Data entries
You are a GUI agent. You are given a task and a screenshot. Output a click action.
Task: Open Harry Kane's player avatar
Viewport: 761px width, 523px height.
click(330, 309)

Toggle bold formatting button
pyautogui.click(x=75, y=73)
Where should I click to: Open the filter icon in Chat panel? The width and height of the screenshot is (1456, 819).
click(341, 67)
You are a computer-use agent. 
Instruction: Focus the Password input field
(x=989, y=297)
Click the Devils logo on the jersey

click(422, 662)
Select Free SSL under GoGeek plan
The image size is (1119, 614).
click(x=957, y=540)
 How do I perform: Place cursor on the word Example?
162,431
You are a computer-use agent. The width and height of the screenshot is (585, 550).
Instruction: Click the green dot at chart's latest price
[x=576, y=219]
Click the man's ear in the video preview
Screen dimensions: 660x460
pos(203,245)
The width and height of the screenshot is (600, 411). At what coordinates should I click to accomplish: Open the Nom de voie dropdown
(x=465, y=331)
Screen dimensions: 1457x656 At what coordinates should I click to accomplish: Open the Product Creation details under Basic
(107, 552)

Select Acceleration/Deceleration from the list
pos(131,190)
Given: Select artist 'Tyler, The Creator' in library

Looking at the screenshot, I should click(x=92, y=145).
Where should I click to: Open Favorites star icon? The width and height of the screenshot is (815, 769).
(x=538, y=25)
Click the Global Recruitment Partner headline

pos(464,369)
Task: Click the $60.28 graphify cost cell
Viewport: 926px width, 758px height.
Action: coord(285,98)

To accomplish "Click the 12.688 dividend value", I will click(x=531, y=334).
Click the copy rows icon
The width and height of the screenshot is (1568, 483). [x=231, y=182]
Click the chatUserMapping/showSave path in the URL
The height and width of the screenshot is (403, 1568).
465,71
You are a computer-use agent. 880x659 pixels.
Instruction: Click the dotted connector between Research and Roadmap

### Task to carry out
Please convert every line of the entries above into a JSON list of strings, one string per line, and leave out the blank lines.

### Solution below
[
  "You are a GUI agent. You are given a task and a screenshot. Output a click action.",
  "Task: Open Harry Kane's player avatar",
  "Viewport: 761px width, 523px height.",
  "click(330, 309)",
  "Toggle bold formatting button",
  "pyautogui.click(x=75, y=73)",
  "Where should I click to: Open the filter icon in Chat panel? The width and height of the screenshot is (1456, 819).",
  "click(341, 67)",
  "You are a computer-use agent. ",
  "Instruction: Focus the Password input field",
  "(x=989, y=297)",
  "Click the Devils logo on the jersey",
  "click(422, 662)",
  "Select Free SSL under GoGeek plan",
  "The image size is (1119, 614).",
  "click(x=957, y=540)",
  " How do I perform: Place cursor on the word Example?",
  "162,431",
  "You are a computer-use agent. The width and height of the screenshot is (585, 550).",
  "Instruction: Click the green dot at chart's latest price",
  "[x=576, y=219]",
  "Click the man's ear in the video preview",
  "Screen dimensions: 660x460",
  "pos(203,245)",
  "The width and height of the screenshot is (600, 411). At what coordinates should I click to accomplish: Open the Nom de voie dropdown",
  "(x=465, y=331)",
  "Screen dimensions: 1457x656 At what coordinates should I click to accomplish: Open the Product Creation details under Basic",
  "(107, 552)",
  "Select Acceleration/Deceleration from the list",
  "pos(131,190)",
  "Given: Select artist 'Tyler, The Creator' in library",
  "Looking at the screenshot, I should click(x=92, y=145).",
  "Where should I click to: Open Favorites star icon? The width and height of the screenshot is (815, 769).",
  "(x=538, y=25)",
  "Click the Global Recruitment Partner headline",
  "pos(464,369)",
  "Task: Click the $60.28 graphify cost cell",
  "Viewport: 926px width, 758px height.",
  "Action: coord(285,98)",
  "To accomplish \"Click the 12.688 dividend value\", I will click(x=531, y=334).",
  "Click the copy rows icon",
  "The width and height of the screenshot is (1568, 483). [x=231, y=182]",
  "Click the chatUserMapping/showSave path in the URL",
  "The height and width of the screenshot is (403, 1568).",
  "465,71",
  "You are a computer-use agent. 880x659 pixels.",
  "Instruction: Click the dotted connector between Research and Roadmap"
]